В последний день в училище всем отбывающим выдали новое обмундирование — гимнастерки и брюки из толстого сатина (ластика) и ботинки. Фиме достались очень некрасивые ботинки из «выворотки». Заметив его расстройство, его бывалый взводный сказал, что ему повезло и что эти ботинки его не подведут, в чем Фима впоследствии имел возможность убедиться. В состав амуниции входили также все те же пилотки и солдатские алюминиевые двухлитровые котелки и тяжелые фляги из толстого зеленого стекла.
Переодевшись и укомплектовав свои вещевые мешки, будущие фронтовики последний раз прошлись с маршем и с песнями по улицам Намангана. Запевалой, как всегда, был Фима. Потом состоялась шумная и веселая погрузка в эшелон, состоявший из теплушек. Фима в одной из них не без труда захватил и отстоял свое место на верхних нарах у узкого окошка, и поезд тронулся.
Путь их лежал через Коканд, где на перроне вокзала собралось множество родителей, но эшелон по всем правилам советского гуманизма при приближении к станции только прибавил ходу и на большой скорости промчался мимо тех, кто надеялся, может быть, в последний раз, увидеть своих детей. Еще на подъезде к Коканду стемнело, на землю спустилась непроглядная южная безлунная ночь, и Фима в своем окошке видел лишь яркие звезды и огни города, постепенно тающие во тьме. «Кокандский фронт» в его жизни остался позади, и Фима навсегда покинул эти края, где пока еще оставалась его семья.

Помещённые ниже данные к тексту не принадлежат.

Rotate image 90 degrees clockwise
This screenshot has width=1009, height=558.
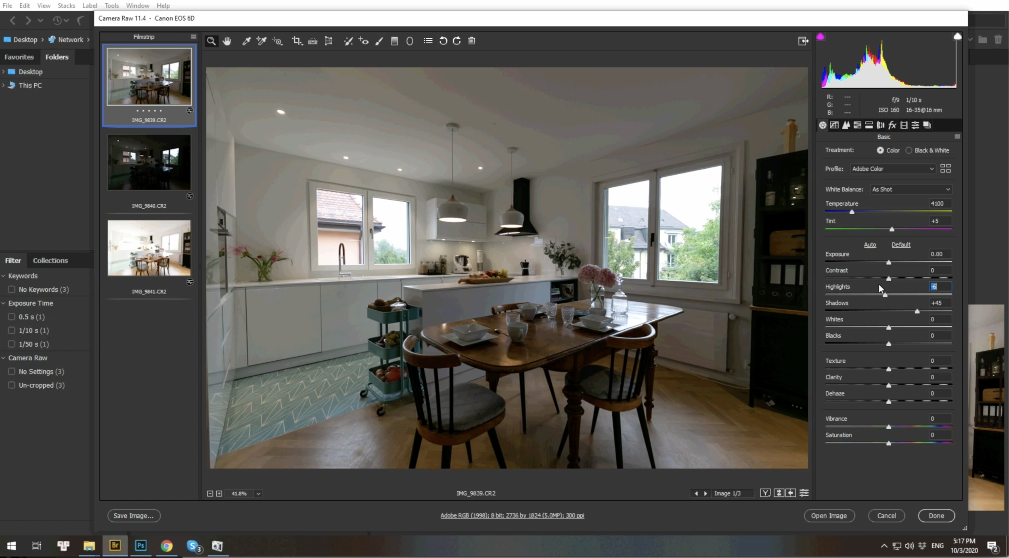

А на следующий день был Ташкент.
В Ташкенте наманганской команде прямо в эшелоне заменили курсантские погоны на солдатские, и эта «полувоенная операция» сразу же отразилась на их уровне жизни: относительно сытое курсантское пищевое довольствие сменил полуголодный солдатский паек. После недолгой стоянки эшелон двинулся дальше на север, а навстречу ему один за другим шли поезда эвакуационных госпиталей. По-видимому, лечебные процедуры в этих поездах не прекращались ни на минуту, и вдоль всей дороги у насыпей валялись гипсовые «руки» и «ноги». Такой Фима впервые увидел войну, но это было только начало.